If Sir Keir becomes prime minister after the next general election, he will have to manage rival demands and priorities reflected by MPs from various factions of his own party. Managing those competing interests will be a challenge, but not an unusual one. This is how politics has always worked.

In the event that Labour needs Lib Dem MPs to legislate – and some analysis of last week’s elections suggest Sir Keir will fall just short of a majority – a different set of calculations will come into play, but this, too, should be uncontroversial. It is not even news until it happens.

Premature speculation about coalitions is stoked by Conservatives who want to amplify doubts that Labour can win a majority, in the hope of diminishing the opposition leader’s authority. This is also meant to distract from the more salient fact about last week’s elections, namely the Tories’ dire performance and the mounting evidence of Mr Sunak’s failure to rehabilitate his party’s brand.

Results that Conservatives depict implausibly as a disappointment for Labour are more eloquent in expressing a uniform swing to whichever candidate is best placed to evict Conservative MPs.

The spectre of chaos under a coalition has diminished potency in the light of the chaos the Tories have managed to create with a substantial Commons majority. In a formal coalition, their government was manifestly more stable.

Most European democracies have coalitions as a normal feature of their governing repertoire. The idea of politicians from different parties collaborating is not inherently awful, nor does it have to imply ideological apostasy and betrayal of voters. Likewise, the belief that stability is guaranteed by a decisive result in a winner-takes-all election is a myth, refuted by a glance at recent British politics.

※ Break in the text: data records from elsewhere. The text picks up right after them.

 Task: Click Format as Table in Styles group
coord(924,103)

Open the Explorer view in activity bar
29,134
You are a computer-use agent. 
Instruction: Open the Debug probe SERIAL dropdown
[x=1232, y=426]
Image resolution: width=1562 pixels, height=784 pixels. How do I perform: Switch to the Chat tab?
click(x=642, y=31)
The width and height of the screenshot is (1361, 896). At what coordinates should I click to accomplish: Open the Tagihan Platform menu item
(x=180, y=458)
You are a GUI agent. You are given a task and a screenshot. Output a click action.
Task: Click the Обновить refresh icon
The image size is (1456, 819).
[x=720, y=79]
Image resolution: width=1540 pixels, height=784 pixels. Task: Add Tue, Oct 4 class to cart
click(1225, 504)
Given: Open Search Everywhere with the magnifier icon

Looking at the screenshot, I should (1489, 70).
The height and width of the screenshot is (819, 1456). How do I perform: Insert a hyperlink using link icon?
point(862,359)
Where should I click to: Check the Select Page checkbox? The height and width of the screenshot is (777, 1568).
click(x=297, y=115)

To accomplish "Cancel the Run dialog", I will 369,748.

The Tories are scaremongering about coalitions because they are too toxic for any partnership. The prospect of deals between parties is not a hazard for British democracy, but it is a threat to Mr Sunak’s tenure in Downing Street. Instead of posing endless hypothetical questions about parliamentary arithmetic in an election that has yet to be called, the prime minister’s supporters might more usefully address the reasons why so many people keenly await that poll as an opportunity to remove the Conservatives from office.